* **Provided records**
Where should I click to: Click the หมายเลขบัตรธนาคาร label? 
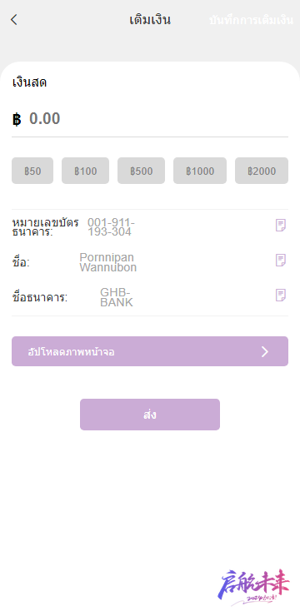45,226
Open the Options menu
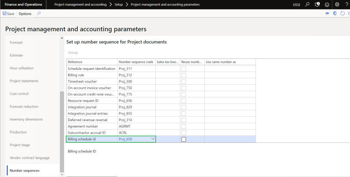Viewport: 350px width, 177px height. point(25,14)
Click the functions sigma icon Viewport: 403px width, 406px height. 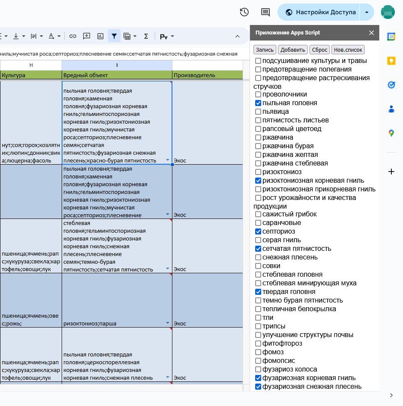(146, 36)
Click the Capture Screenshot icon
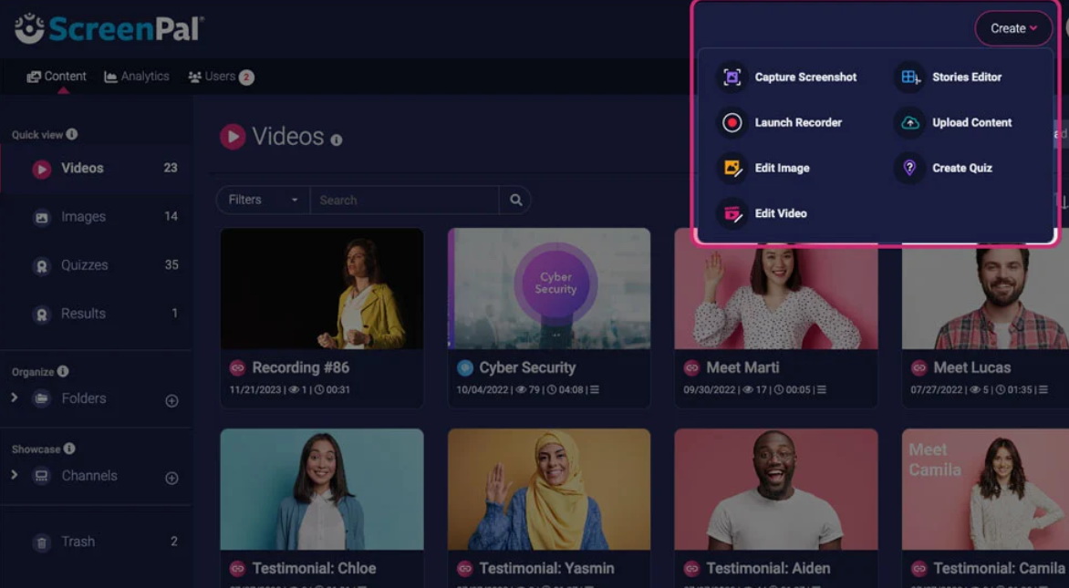The height and width of the screenshot is (588, 1069). (732, 77)
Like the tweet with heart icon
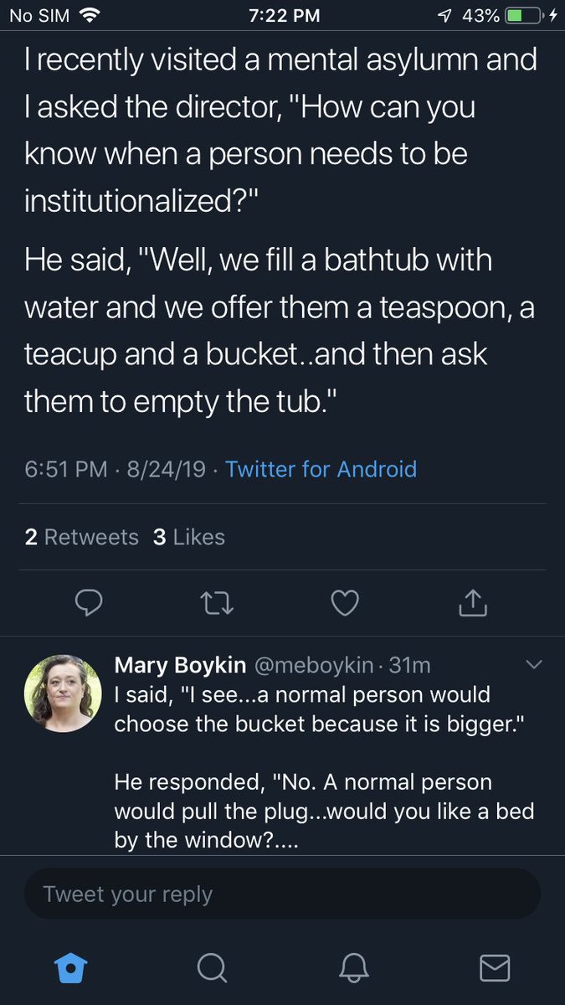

* **Exercise brief**
From the line with "Click the Capture Screenshot icon" to the last line of the material, both inclusive, set down every line exactly and nothing else; omit pictures.

* **Finished task**
Click the Capture Screenshot icon
The height and width of the screenshot is (588, 1069). (732, 77)
Like the tweet with heart icon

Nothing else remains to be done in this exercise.